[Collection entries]
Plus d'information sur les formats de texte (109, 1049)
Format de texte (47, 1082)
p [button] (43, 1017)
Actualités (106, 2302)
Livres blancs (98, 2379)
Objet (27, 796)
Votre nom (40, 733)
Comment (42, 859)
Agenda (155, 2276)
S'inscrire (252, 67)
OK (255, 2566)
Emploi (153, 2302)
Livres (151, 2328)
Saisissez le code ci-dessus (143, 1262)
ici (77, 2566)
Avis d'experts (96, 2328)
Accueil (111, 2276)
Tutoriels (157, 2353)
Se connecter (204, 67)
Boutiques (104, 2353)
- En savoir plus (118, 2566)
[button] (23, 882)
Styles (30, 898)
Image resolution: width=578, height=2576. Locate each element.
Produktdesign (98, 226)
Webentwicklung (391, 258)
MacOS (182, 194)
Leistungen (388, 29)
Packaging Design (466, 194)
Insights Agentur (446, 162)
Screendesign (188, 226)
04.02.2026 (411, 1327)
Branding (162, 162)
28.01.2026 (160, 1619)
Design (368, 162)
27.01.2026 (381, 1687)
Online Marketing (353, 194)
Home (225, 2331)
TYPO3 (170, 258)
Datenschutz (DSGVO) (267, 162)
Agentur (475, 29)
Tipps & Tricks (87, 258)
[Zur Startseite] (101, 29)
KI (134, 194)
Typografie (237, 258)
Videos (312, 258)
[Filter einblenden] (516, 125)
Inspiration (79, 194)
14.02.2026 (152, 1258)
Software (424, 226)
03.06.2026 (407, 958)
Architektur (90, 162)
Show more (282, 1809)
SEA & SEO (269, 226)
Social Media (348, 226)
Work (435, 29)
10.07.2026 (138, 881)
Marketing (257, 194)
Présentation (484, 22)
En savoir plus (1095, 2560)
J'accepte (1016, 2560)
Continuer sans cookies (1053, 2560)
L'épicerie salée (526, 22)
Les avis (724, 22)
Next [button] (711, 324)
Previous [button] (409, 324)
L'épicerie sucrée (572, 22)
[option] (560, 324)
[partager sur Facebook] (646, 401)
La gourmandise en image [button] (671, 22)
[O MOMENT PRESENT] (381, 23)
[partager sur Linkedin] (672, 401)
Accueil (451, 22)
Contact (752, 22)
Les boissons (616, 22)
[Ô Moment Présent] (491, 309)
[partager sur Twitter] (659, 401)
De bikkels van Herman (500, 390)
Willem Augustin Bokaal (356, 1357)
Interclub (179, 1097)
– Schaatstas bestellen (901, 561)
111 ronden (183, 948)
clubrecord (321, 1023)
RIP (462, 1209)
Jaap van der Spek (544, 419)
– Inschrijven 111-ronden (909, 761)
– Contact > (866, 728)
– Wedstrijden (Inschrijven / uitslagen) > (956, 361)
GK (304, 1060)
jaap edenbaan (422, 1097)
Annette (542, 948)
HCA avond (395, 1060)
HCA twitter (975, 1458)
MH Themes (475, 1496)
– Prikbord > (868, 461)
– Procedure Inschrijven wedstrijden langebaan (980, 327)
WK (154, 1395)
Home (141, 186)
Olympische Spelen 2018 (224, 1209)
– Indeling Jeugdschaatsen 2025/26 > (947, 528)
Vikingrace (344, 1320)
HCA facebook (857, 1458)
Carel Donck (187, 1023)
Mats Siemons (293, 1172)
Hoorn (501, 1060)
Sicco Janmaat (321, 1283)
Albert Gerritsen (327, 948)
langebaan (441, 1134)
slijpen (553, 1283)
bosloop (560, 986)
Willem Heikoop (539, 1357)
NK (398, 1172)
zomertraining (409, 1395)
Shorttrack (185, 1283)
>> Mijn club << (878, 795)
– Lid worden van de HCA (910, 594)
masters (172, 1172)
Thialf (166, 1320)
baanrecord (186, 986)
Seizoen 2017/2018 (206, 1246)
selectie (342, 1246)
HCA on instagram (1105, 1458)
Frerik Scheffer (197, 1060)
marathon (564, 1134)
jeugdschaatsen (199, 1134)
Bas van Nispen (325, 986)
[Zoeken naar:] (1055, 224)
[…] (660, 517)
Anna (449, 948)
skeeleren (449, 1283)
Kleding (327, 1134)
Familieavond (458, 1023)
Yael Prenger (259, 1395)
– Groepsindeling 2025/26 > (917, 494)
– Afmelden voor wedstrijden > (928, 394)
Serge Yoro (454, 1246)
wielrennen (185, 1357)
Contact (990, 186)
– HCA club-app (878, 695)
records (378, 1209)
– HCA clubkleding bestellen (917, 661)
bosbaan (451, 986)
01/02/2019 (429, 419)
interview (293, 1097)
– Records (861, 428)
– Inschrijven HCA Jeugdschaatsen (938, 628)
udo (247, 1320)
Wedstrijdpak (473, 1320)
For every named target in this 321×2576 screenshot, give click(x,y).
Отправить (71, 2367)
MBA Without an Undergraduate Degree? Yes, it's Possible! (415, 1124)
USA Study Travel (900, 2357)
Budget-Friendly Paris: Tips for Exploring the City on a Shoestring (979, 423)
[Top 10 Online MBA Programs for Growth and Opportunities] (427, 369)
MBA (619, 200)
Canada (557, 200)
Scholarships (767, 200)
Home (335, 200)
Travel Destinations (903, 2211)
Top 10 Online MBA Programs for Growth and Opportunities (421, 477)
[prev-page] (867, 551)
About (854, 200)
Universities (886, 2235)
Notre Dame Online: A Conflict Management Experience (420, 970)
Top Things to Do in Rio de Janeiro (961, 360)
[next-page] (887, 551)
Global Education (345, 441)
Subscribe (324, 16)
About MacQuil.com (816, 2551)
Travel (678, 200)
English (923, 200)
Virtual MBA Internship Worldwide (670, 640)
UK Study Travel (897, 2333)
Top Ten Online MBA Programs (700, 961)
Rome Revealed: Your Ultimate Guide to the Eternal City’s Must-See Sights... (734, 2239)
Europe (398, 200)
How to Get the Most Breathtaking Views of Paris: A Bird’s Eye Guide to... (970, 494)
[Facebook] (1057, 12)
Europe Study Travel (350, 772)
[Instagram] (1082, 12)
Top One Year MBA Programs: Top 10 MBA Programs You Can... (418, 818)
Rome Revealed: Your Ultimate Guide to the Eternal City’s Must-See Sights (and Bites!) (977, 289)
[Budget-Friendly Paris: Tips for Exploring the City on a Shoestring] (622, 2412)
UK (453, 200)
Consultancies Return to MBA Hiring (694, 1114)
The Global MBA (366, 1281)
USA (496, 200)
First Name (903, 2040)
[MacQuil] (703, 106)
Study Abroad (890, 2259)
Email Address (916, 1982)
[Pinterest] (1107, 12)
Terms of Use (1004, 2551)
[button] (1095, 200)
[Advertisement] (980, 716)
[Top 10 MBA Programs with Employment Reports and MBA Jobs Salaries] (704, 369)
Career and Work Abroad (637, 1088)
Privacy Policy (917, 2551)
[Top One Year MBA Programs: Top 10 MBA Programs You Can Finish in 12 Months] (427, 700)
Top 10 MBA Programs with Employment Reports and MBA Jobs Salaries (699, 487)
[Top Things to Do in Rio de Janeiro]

**Exercise**
Repeat the records verbatim, every one of them.

**Output**
Plus d'information sur les formats de texte (109, 1049)
Format de texte (47, 1082)
p [button] (43, 1017)
Actualités (106, 2302)
Livres blancs (98, 2379)
Objet (27, 796)
Votre nom (40, 733)
Comment (42, 859)
Agenda (155, 2276)
S'inscrire (252, 67)
OK (255, 2566)
Emploi (153, 2302)
Livres (151, 2328)
Saisissez le code ci-dessus (143, 1262)
ici (77, 2566)
Avis d'experts (96, 2328)
Accueil (111, 2276)
Tutoriels (157, 2353)
Se connecter (204, 67)
Boutiques (104, 2353)
- En savoir plus (118, 2566)
[button] (23, 882)
Styles (30, 898)
Image resolution: width=578, height=2576. Locate each element.
Produktdesign (98, 226)
Webentwicklung (391, 258)
MacOS (182, 194)
Leistungen (388, 29)
Packaging Design (466, 194)
Insights Agentur (446, 162)
Screendesign (188, 226)
04.02.2026 (411, 1327)
Branding (162, 162)
28.01.2026 (160, 1619)
Design (368, 162)
27.01.2026 (381, 1687)
Online Marketing (353, 194)
Home (225, 2331)
TYPO3 (170, 258)
Datenschutz (DSGVO) (267, 162)
Agentur (475, 29)
Tipps & Tricks (87, 258)
[Zur Startseite] (101, 29)
KI (134, 194)
Typografie (237, 258)
Videos (312, 258)
[Filter einblenden] (516, 125)
Inspiration (79, 194)
14.02.2026 (152, 1258)
Software (424, 226)
03.06.2026 (407, 958)
Architektur (90, 162)
Show more (282, 1809)
SEA & SEO (269, 226)
Social Media (348, 226)
Work (435, 29)
10.07.2026 (138, 881)
Marketing (257, 194)
Présentation (484, 22)
En savoir plus (1095, 2560)
J'accepte (1016, 2560)
Continuer sans cookies (1053, 2560)
L'épicerie salée (526, 22)
Les avis (724, 22)
Next [button] (711, 324)
Previous [button] (409, 324)
L'épicerie sucrée (572, 22)
[option] (560, 324)
[partager sur Facebook] (646, 401)
La gourmandise en image [button] (671, 22)
[O MOMENT PRESENT] (381, 23)
[partager sur Linkedin] (672, 401)
Accueil (451, 22)
Contact (752, 22)
Les boissons (616, 22)
[Ô Moment Présent] (491, 309)
[partager sur Twitter] (659, 401)
De bikkels van Herman (500, 390)
Willem Augustin Bokaal (356, 1357)
Interclub (179, 1097)
– Schaatstas bestellen (901, 561)
111 ronden (183, 948)
clubrecord (321, 1023)
RIP (462, 1209)
Jaap van der Spek (544, 419)
– Inschrijven 111-ronden (909, 761)
– Contact > (866, 728)
– Wedstrijden (Inschrijven / uitslagen) > (956, 361)
GK (304, 1060)
jaap edenbaan (422, 1097)
Annette (542, 948)
HCA avond (395, 1060)
HCA twitter (975, 1458)
MH Themes (475, 1496)
– Prikbord > (868, 461)
– Procedure Inschrijven wedstrijden langebaan (980, 327)
WK (154, 1395)
Home (141, 186)
Olympische Spelen 2018 (224, 1209)
– Indeling Jeugdschaatsen 2025/26 > (947, 528)
Vikingrace (344, 1320)
HCA facebook (857, 1458)
Carel Donck (187, 1023)
Mats Siemons (293, 1172)
Hoorn (501, 1060)
Sicco Janmaat (321, 1283)
Albert Gerritsen (327, 948)
langebaan (441, 1134)
slijpen (553, 1283)
bosloop (560, 986)
Willem Heikoop (539, 1357)
NK (398, 1172)
zomertraining (409, 1395)
Shorttrack (185, 1283)
>> Mijn club << (878, 795)
– Lid worden van de HCA (910, 594)
masters (172, 1172)
Thialf (166, 1320)
baanrecord (186, 986)
Seizoen 2017/2018 (206, 1246)
selectie (342, 1246)
HCA on instagram (1105, 1458)
Frerik Scheffer (197, 1060)
marathon (564, 1134)
jeugdschaatsen (199, 1134)
Bas van Nispen (325, 986)
[Zoeken naar:] (1055, 224)
[…] (660, 517)
Anna (449, 948)
skeeleren (449, 1283)
Kleding (327, 1134)
Familieavond (458, 1023)
Yael Prenger (259, 1395)
– Groepsindeling 2025/26 > (917, 494)
– Afmelden voor wedstrijden > (928, 394)
Serge Yoro (454, 1246)
wielrennen (185, 1357)
Contact (990, 186)
– HCA club-app (878, 695)
records (378, 1209)
– HCA clubkleding bestellen (917, 661)
bosbaan (451, 986)
01/02/2019 (429, 419)
interview (293, 1097)
– Records (861, 428)
– Inschrijven HCA Jeugdschaatsen (938, 628)
udo (247, 1320)
Wedstrijdpak (473, 1320)
For every named target in this 321×2576 screenshot, give click(x,y).
Отправить (71, 2367)
MBA Without an Undergraduate Degree? Yes, it's Possible! (415, 1124)
USA Study Travel (900, 2357)
Budget-Friendly Paris: Tips for Exploring the City on a Shoestring (979, 423)
[Top 10 Online MBA Programs for Growth and Opportunities] (427, 369)
MBA (619, 200)
Canada (557, 200)
Scholarships (767, 200)
Home (335, 200)
Travel Destinations (903, 2211)
Top 10 Online MBA Programs for Growth and Opportunities (421, 477)
[prev-page] (867, 551)
About (854, 200)
Universities (886, 2235)
Notre Dame Online: A Conflict Management Experience (420, 970)
Top Things to Do in Rio de Janeiro (961, 360)
[next-page] (887, 551)
Global Education (345, 441)
Subscribe (324, 16)
About MacQuil.com (816, 2551)
Travel (678, 200)
English (923, 200)
Virtual MBA Internship Worldwide (670, 640)
UK Study Travel (897, 2333)
Top Ten Online MBA Programs (700, 961)
Rome Revealed: Your Ultimate Guide to the Eternal City’s Must-See Sights... (734, 2239)
Europe (398, 200)
How to Get the Most Breathtaking Views of Paris: A Bird’s Eye Guide to... (970, 494)
[Facebook] (1057, 12)
Europe Study Travel (350, 772)
[Instagram] (1082, 12)
Top One Year MBA Programs: Top 10 MBA Programs You Can... (418, 818)
Rome Revealed: Your Ultimate Guide to the Eternal City’s Must-See Sights (and Bites!) (977, 289)
[Budget-Friendly Paris: Tips for Exploring the City on a Shoestring] (622, 2412)
UK (453, 200)
Consultancies Return to MBA Hiring (694, 1114)
The Global MBA (366, 1281)
USA (496, 200)
First Name (903, 2040)
[MacQuil] (703, 106)
Study Abroad (890, 2259)
Email Address (916, 1982)
[Pinterest] (1107, 12)
Terms of Use (1004, 2551)
[button] (1095, 200)
[Advertisement] (980, 716)
[Top 10 MBA Programs with Employment Reports and MBA Jobs Salaries] (704, 369)
Career and Work Abroad (637, 1088)
Privacy Policy (917, 2551)
[Top One Year MBA Programs: Top 10 MBA Programs You Can Finish in 12 Months] (427, 700)
Top 10 MBA Programs with Employment Reports and MBA Jobs Salaries (699, 487)
[Top Things to Do in Rio de Janeiro]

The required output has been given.